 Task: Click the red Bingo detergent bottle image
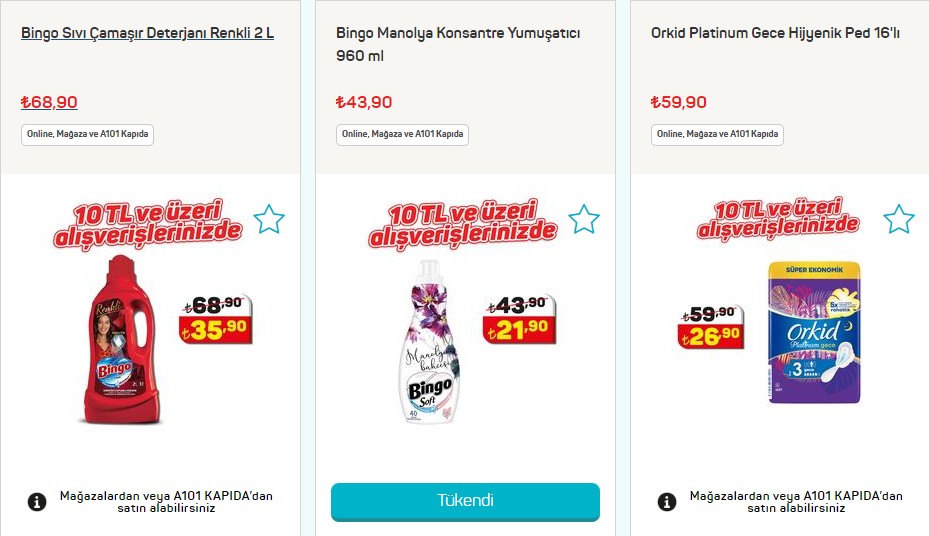coord(122,340)
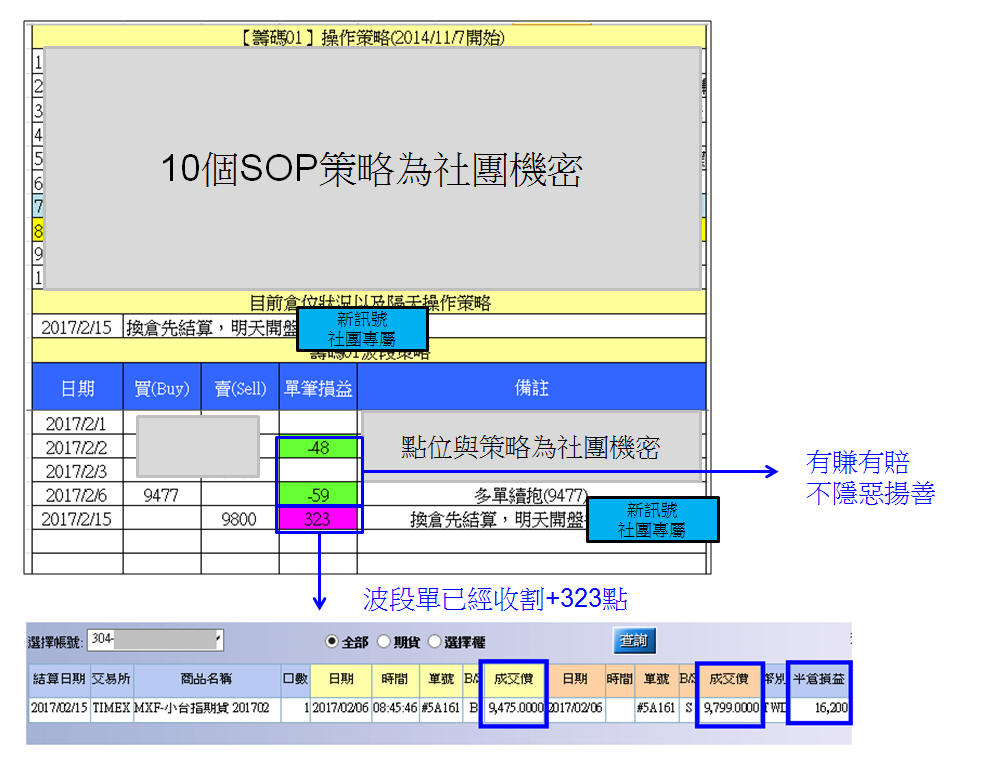Select the 期貨 radio button
Image resolution: width=984 pixels, height=758 pixels.
(383, 642)
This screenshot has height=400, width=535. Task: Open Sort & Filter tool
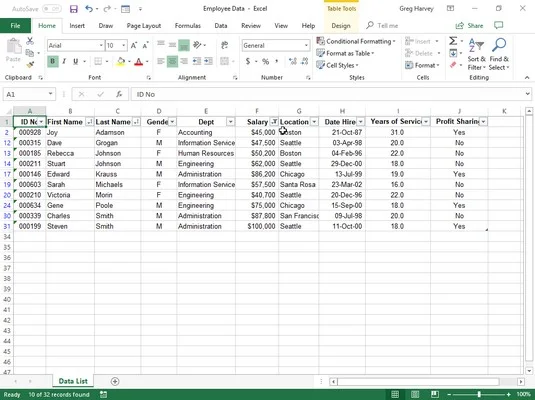pos(477,54)
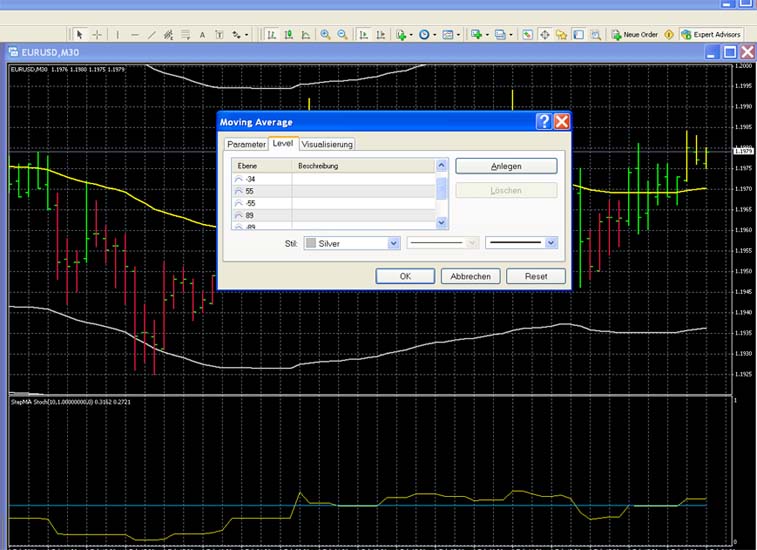Open the Neue Order window
757x550 pixels.
[634, 34]

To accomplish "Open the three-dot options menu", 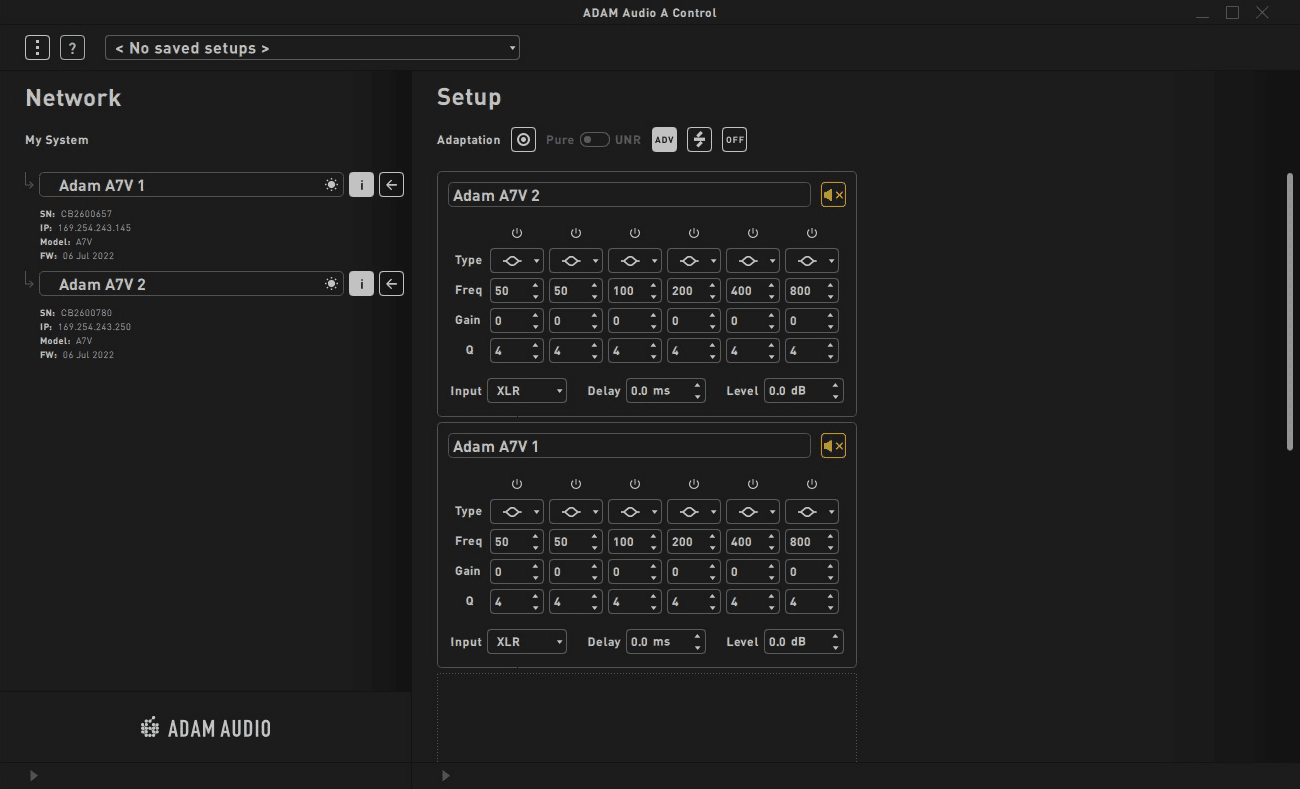I will click(37, 47).
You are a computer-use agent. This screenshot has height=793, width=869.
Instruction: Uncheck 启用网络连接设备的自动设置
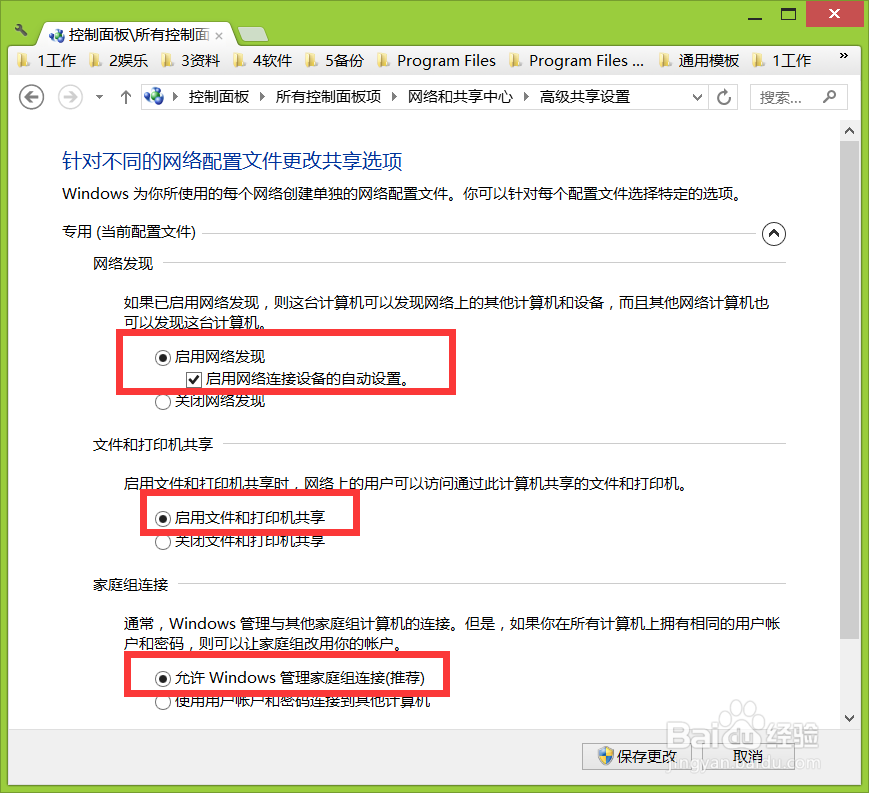pyautogui.click(x=192, y=378)
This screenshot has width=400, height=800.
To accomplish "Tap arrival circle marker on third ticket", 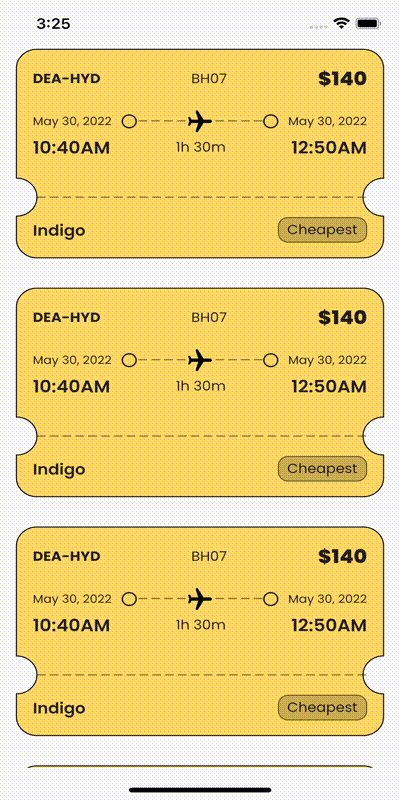I will [271, 598].
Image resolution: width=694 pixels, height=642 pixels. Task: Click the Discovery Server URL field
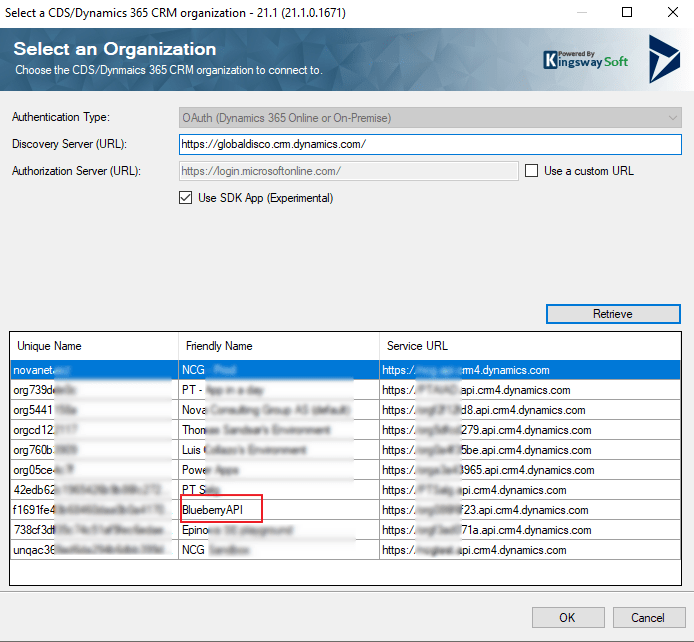point(430,145)
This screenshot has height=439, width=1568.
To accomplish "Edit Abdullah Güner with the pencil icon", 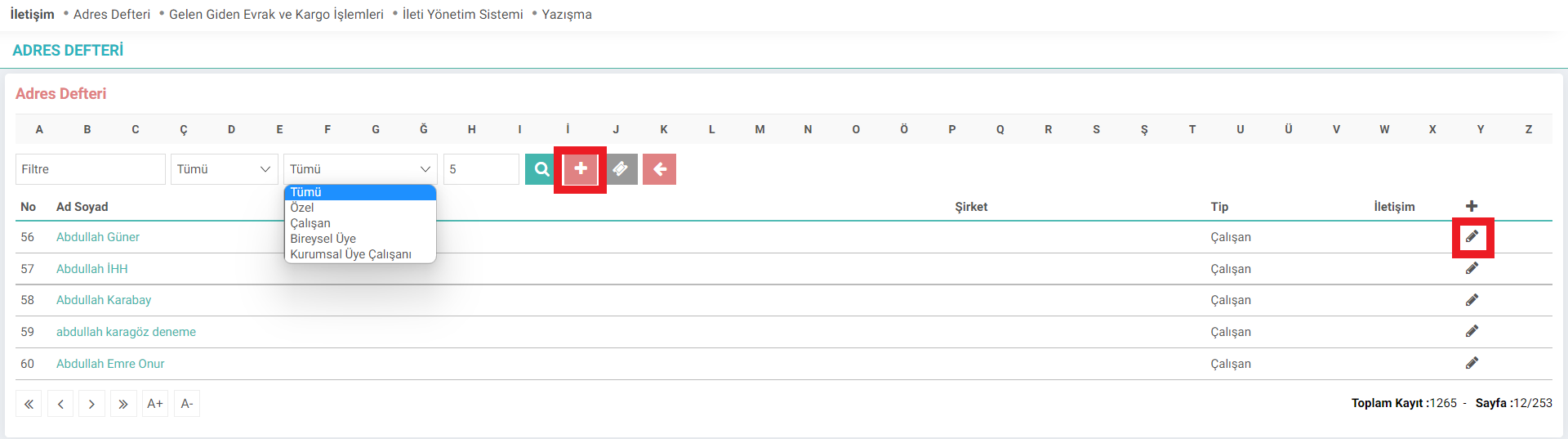I will click(x=1472, y=237).
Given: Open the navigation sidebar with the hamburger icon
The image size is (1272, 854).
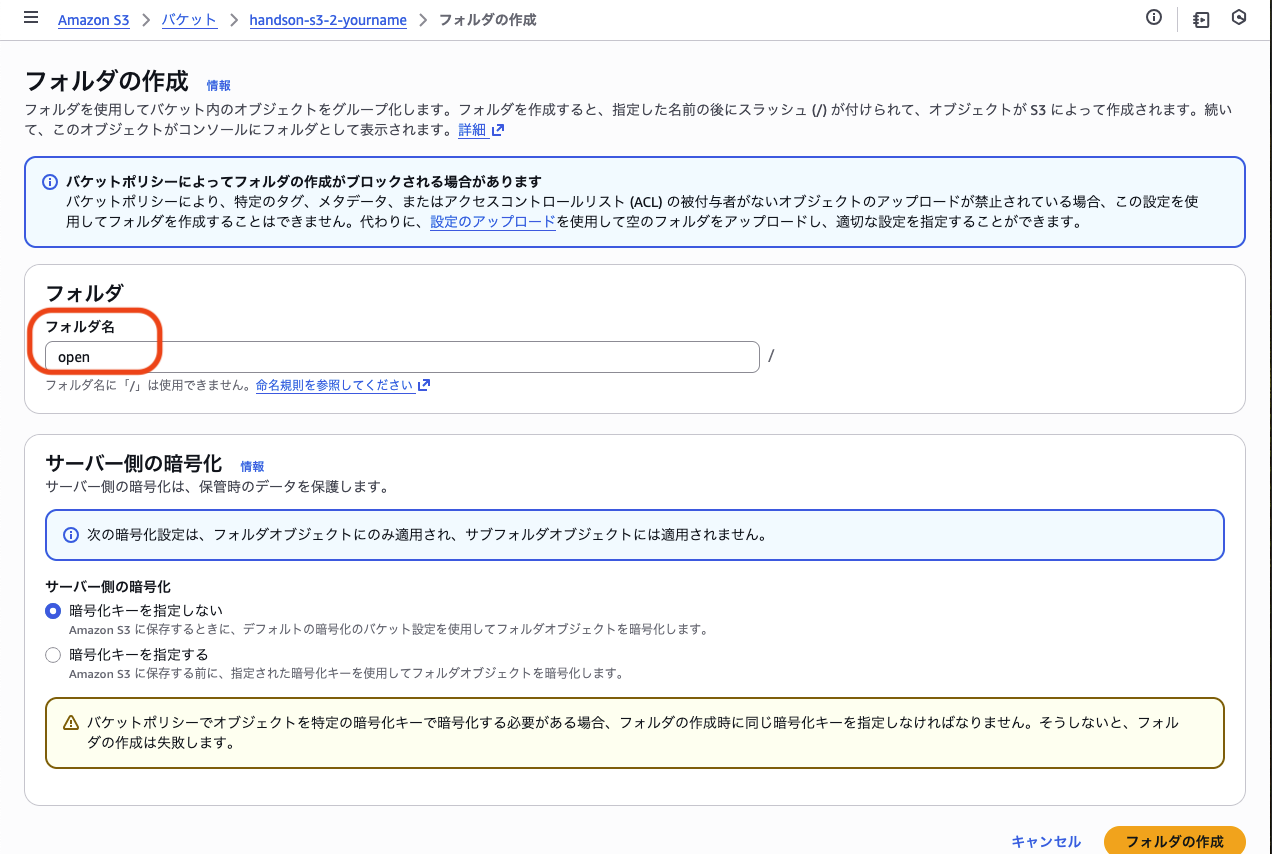Looking at the screenshot, I should 31,18.
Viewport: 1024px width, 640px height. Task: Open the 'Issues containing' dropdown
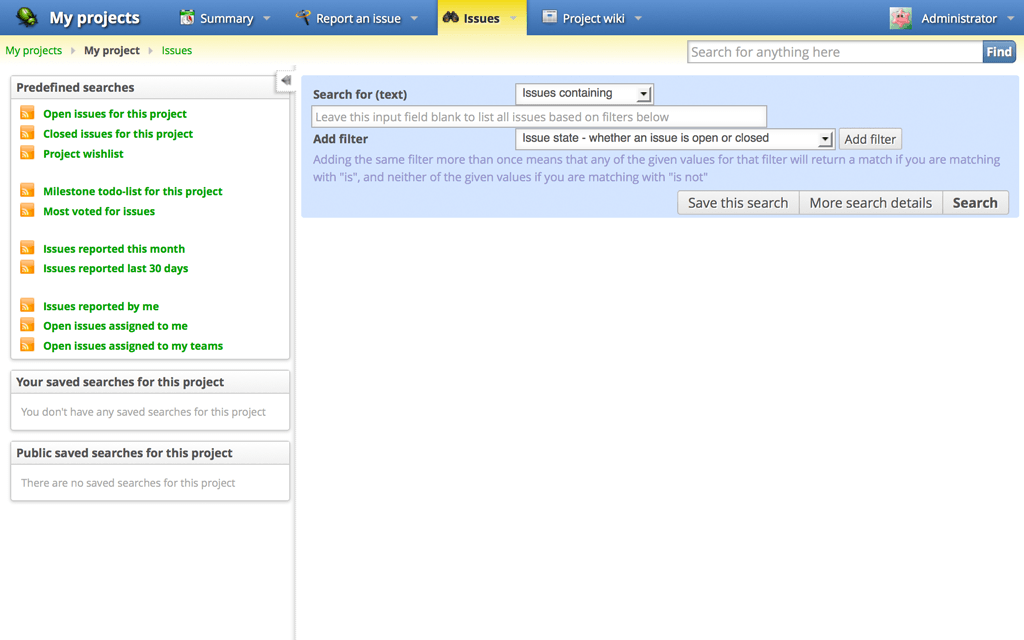coord(584,94)
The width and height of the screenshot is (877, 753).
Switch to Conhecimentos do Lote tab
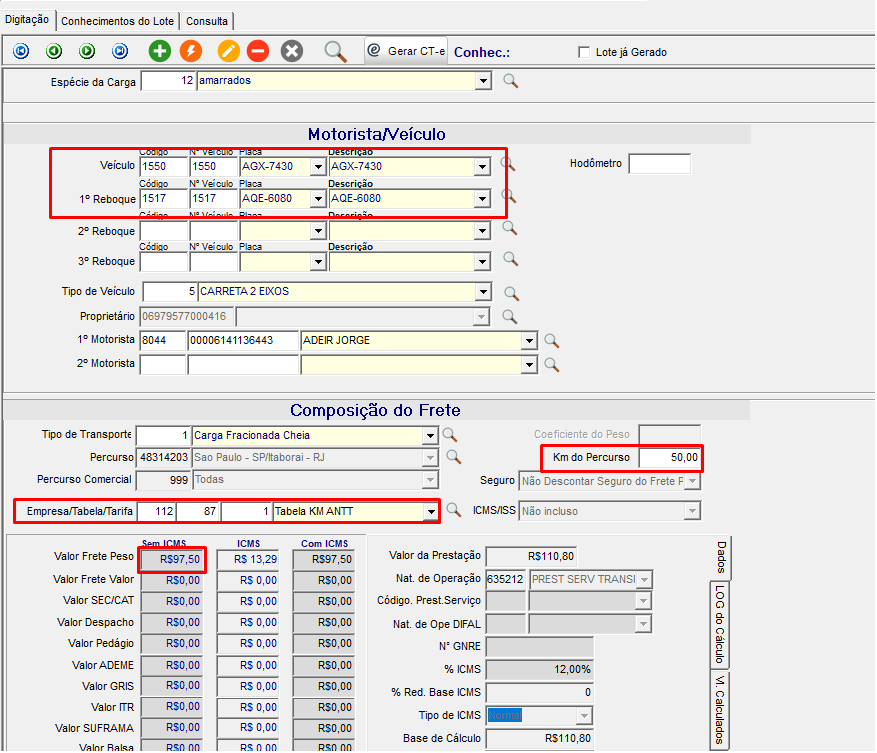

**Activity**
I would like you to retype exactly the lines running from the one containing "The width and" to the last line of the entries, both included, leaving all pictures out.

**Result of this task**
The width and height of the screenshot is (877, 753).
Switch to Conhecimentos do Lote tab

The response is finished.